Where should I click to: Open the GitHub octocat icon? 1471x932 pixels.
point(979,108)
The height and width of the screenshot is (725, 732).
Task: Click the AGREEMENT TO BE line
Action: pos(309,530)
§ §
Required action: Return the complete material exactly as it appears.

Exercise output:
Where should I click to: Open the GitHub octocat icon? 1471x932 pixels.
point(979,108)
The height and width of the screenshot is (725, 732).
Task: Click the AGREEMENT TO BE line
Action: pos(309,530)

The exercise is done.